— begin Data to process —

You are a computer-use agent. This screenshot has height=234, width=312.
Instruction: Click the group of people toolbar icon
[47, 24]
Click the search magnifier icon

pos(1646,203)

— end Data to process —

*Task details:*
Rewrite the records above, replacing "toolbar" with "header" and changing nothing else.

*Solution to the problem:*
You are a computer-use agent. This screenshot has height=234, width=312.
Instruction: Click the group of people header icon
[47, 24]
Click the search magnifier icon

pos(1646,203)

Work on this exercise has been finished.